Sweet Innocence vs Gravity
Where Sweet Innocence belongs to Benjamin Moore's range, Gravity is a Valspar color. Sweet Innocence reads as blue-grey, while Gravity reads as grey — two distinct hue families, not close cousins. Sweet Innocence (LRV 60) reflects noticeably more light than Gravity (LRV 56), a difference of 4 points that becomes especially apparent in rooms with limited natural light. The ΔE 3.0 gap is real but not dramatic — close enough to use together, distinct enough to matter as a choice. Below you'll find 1 real-room photo comparison where both colors appear side by side, plus 5 simulated room previews.

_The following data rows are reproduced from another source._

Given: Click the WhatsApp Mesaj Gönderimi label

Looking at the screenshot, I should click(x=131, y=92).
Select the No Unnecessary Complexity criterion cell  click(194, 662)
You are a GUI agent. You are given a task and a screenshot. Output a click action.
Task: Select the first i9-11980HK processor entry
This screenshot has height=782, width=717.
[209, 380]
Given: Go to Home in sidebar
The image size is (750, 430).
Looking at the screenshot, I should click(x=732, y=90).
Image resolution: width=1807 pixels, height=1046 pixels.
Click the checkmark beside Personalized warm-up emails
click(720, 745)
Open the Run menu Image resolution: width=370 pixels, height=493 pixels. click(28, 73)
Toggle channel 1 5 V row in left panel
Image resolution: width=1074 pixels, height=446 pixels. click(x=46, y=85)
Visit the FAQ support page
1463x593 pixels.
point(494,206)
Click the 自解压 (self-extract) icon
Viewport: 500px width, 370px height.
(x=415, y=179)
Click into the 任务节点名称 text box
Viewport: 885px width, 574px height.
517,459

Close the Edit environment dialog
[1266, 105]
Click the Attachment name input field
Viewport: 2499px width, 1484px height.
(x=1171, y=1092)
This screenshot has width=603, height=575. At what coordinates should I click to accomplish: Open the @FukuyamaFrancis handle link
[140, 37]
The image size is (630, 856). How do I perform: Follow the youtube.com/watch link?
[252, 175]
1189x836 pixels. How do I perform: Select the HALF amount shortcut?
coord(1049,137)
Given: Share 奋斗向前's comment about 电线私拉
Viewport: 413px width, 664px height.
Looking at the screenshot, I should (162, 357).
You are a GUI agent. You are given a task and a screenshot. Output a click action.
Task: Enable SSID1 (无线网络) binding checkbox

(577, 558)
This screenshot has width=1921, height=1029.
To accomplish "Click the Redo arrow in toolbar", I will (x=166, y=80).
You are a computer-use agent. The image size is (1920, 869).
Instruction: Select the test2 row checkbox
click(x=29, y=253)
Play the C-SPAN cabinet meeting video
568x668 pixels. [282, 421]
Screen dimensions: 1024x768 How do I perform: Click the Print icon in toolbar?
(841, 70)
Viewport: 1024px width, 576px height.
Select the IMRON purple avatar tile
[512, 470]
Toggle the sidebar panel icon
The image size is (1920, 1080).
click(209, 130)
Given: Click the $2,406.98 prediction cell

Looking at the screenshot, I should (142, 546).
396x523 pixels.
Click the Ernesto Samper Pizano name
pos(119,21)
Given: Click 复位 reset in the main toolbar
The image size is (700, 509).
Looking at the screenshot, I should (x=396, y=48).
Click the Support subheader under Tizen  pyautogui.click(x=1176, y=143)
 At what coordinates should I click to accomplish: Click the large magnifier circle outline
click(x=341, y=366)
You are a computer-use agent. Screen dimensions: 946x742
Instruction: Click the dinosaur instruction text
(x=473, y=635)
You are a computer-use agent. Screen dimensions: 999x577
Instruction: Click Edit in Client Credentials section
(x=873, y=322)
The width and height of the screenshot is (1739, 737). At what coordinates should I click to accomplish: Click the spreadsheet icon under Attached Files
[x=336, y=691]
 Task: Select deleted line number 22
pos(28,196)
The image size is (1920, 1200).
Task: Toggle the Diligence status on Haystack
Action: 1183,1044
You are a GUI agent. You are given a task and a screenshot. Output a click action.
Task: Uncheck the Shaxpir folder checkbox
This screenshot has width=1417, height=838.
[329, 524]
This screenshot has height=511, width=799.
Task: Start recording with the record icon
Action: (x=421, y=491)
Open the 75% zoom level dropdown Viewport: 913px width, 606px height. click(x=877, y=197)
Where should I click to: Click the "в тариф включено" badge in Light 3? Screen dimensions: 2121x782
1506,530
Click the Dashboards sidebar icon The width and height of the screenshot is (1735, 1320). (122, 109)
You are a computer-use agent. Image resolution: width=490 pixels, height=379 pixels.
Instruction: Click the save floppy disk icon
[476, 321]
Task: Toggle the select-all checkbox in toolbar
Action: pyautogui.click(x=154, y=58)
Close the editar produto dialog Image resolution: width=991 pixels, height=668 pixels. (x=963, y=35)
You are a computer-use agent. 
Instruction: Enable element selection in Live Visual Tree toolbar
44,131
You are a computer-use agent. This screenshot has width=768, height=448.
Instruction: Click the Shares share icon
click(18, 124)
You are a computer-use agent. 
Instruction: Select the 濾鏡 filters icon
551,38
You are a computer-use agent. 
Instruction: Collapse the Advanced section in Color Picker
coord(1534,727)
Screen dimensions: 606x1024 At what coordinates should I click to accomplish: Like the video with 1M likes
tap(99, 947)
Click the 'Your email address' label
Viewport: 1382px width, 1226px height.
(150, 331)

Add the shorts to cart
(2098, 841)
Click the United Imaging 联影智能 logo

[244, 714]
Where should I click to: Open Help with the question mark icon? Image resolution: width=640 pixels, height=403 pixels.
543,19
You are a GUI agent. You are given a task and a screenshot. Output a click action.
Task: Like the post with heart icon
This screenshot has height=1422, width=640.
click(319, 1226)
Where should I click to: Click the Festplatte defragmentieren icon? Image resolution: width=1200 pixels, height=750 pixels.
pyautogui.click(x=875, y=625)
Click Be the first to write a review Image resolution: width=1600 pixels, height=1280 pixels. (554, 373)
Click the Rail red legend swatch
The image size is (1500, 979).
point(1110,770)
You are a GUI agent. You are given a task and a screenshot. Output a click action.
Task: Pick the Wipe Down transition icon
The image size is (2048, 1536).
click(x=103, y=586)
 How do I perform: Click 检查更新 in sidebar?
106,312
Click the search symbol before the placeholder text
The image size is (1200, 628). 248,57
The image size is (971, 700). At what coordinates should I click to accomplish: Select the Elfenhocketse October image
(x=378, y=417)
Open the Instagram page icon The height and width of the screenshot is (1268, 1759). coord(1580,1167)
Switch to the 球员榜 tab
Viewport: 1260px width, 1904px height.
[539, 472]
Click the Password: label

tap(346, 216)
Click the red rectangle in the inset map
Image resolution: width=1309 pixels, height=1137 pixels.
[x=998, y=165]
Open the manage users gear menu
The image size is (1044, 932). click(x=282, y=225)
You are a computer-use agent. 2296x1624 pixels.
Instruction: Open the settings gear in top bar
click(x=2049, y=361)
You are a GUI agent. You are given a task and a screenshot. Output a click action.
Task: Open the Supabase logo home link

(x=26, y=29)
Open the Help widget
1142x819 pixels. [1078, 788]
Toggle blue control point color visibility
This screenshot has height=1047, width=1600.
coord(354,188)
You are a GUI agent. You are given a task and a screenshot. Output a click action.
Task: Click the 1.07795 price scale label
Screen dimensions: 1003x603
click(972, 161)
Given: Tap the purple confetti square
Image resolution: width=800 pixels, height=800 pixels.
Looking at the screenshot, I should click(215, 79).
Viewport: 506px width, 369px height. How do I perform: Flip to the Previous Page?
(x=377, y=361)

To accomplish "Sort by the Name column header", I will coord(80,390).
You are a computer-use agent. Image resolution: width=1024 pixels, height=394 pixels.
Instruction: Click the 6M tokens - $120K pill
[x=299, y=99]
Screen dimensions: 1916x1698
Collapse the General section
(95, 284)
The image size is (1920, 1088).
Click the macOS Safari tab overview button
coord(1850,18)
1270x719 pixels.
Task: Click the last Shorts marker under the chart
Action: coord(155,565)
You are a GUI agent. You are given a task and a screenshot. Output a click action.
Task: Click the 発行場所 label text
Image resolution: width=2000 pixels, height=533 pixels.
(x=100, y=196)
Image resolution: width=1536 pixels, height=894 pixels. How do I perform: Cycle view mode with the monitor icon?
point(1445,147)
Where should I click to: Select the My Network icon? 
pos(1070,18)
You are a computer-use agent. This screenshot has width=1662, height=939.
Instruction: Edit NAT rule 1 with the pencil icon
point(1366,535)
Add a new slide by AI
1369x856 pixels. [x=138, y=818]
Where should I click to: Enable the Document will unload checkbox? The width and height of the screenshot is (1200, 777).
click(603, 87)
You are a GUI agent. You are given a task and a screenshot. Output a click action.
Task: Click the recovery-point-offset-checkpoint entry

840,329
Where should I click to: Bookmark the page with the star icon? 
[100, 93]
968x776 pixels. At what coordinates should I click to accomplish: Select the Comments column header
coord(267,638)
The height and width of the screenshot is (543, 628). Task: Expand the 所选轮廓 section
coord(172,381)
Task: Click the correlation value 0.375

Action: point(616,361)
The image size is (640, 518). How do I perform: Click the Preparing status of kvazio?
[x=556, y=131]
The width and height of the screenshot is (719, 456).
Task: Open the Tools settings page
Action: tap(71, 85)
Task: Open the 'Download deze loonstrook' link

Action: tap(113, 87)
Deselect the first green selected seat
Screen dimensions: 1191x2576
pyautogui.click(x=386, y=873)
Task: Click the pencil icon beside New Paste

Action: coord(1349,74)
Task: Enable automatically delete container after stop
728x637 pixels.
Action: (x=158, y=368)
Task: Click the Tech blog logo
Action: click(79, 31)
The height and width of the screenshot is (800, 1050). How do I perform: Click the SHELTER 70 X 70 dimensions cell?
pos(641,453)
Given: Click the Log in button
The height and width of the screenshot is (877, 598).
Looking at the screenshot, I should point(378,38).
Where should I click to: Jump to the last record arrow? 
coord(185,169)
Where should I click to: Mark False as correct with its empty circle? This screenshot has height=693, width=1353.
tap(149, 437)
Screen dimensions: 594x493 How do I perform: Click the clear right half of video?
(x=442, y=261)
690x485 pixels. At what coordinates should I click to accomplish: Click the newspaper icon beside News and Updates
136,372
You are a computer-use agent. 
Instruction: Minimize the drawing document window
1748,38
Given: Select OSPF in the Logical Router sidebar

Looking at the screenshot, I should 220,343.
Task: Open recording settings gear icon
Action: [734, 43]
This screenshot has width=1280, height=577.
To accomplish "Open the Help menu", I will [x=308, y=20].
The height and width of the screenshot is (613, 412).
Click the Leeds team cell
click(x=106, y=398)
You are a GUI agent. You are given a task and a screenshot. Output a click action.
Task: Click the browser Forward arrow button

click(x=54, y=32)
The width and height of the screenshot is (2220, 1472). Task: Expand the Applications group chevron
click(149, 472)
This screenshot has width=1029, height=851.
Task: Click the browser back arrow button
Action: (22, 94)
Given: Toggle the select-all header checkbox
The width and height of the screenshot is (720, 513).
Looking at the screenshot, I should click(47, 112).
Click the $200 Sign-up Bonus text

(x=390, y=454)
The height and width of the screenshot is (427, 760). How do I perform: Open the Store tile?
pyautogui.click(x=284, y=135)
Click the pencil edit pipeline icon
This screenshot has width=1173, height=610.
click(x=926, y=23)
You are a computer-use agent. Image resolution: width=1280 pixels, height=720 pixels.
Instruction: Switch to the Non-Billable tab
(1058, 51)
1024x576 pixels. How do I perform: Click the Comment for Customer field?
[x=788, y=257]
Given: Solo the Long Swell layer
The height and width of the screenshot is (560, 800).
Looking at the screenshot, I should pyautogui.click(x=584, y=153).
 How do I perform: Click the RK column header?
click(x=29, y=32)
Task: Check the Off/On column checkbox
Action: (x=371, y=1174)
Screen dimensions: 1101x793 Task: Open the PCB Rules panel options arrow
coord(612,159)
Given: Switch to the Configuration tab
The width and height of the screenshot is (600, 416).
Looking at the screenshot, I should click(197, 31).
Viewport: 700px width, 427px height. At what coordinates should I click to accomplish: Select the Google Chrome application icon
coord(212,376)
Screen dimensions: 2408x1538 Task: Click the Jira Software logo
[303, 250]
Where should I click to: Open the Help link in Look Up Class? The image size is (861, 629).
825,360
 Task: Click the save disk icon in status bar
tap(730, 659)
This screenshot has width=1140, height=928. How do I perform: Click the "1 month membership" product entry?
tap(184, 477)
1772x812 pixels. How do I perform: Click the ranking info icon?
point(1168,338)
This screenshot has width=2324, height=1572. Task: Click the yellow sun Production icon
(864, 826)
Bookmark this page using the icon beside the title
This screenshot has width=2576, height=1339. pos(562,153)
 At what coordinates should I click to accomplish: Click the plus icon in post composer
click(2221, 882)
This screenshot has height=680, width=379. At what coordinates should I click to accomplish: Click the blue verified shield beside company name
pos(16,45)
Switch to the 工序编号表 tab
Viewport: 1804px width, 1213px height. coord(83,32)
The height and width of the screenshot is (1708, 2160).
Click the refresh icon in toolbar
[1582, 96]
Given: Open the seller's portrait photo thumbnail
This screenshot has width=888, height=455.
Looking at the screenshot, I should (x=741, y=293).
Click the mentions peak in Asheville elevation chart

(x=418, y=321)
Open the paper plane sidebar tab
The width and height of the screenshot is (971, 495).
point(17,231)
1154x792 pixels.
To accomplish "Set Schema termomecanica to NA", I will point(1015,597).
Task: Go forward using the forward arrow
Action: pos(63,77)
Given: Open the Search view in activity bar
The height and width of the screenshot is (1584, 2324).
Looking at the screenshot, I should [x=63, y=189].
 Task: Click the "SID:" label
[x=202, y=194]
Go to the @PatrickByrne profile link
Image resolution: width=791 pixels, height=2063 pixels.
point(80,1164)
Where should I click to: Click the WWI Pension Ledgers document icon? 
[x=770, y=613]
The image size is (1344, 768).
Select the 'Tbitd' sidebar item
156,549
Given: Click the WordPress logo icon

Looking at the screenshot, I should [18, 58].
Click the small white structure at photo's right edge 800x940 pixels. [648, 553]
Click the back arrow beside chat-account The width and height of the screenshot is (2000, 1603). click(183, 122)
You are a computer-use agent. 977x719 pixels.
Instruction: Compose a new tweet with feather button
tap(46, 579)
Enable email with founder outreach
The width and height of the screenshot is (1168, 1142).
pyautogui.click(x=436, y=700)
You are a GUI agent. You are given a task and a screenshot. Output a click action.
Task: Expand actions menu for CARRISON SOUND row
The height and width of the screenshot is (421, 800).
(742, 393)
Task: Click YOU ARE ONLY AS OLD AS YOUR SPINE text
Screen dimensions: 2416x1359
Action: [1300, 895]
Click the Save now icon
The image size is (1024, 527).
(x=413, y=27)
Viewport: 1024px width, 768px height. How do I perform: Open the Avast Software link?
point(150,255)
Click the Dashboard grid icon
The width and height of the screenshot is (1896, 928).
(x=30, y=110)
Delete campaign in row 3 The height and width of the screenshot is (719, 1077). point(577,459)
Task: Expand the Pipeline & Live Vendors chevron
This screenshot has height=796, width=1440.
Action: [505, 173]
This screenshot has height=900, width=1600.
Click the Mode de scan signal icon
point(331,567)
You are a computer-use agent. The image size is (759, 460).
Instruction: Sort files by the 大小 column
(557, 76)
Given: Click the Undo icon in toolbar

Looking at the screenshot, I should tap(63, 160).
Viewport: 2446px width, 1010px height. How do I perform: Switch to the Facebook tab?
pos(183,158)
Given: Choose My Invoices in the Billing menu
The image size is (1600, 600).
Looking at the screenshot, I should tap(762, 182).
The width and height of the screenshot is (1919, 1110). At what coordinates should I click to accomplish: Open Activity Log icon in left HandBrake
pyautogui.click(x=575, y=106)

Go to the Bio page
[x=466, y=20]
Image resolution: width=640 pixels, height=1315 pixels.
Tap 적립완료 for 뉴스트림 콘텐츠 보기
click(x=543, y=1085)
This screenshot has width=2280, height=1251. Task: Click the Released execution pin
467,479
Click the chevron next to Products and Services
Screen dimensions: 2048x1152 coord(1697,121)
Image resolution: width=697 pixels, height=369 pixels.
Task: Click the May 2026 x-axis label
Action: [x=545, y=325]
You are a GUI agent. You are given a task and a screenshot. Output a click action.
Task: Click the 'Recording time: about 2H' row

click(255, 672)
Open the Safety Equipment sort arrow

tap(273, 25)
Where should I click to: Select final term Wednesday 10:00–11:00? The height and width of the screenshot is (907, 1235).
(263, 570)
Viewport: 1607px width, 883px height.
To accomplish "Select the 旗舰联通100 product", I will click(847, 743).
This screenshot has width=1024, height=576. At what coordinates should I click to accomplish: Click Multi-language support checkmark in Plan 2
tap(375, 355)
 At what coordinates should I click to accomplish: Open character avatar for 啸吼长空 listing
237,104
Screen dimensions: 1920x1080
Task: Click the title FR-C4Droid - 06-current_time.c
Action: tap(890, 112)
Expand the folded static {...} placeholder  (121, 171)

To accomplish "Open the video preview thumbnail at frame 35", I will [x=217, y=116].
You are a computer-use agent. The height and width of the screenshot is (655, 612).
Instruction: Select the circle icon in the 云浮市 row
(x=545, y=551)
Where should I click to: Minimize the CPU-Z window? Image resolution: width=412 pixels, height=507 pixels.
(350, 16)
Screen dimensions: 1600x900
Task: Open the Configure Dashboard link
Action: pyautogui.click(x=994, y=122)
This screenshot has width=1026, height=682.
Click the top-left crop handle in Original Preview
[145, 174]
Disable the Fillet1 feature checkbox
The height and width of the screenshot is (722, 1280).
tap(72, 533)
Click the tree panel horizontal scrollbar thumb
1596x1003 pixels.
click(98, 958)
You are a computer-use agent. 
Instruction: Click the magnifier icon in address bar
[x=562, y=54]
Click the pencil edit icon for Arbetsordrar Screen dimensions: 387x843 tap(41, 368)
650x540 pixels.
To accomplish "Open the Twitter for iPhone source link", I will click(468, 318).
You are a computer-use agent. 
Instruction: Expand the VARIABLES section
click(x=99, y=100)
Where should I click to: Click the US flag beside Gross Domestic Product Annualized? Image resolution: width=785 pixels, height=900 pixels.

Sweet Innocence vs Gravity in Real Spaces
1 real room side by side. Sweet Innocence and Gravity are close enough that the difference can be hard to judge from a chip alone — these photos show how each reads at scale, across different spaces and lighting conditions.
Bathroom
Bathrooms are one of the few spaces where you're genuinely enclosed by the paint color, which makes the choice between these two more consequential. Sweet Innocence reads slightly lighter here — a subtle but real difference in how open the space feels.
Color Details
Sweet Innocence vs Gravity Simulated Comparison
5 simulated room previews — drag the slider on each to see Sweet Innocence on one side and Gravity on the other.
Digital color is approximate. These simulations are generated from the manufacturer's hex values and overlaid on grayscale room photos — your screen's calibration, brightness, and viewing angle all affect how they render. Before committing to either color, test physical samples in your own space under the light you actually live with.
More Sweet Innocence comparisons
See how Sweet Innocence stacks up against other well-photographed colors across different brands and tones.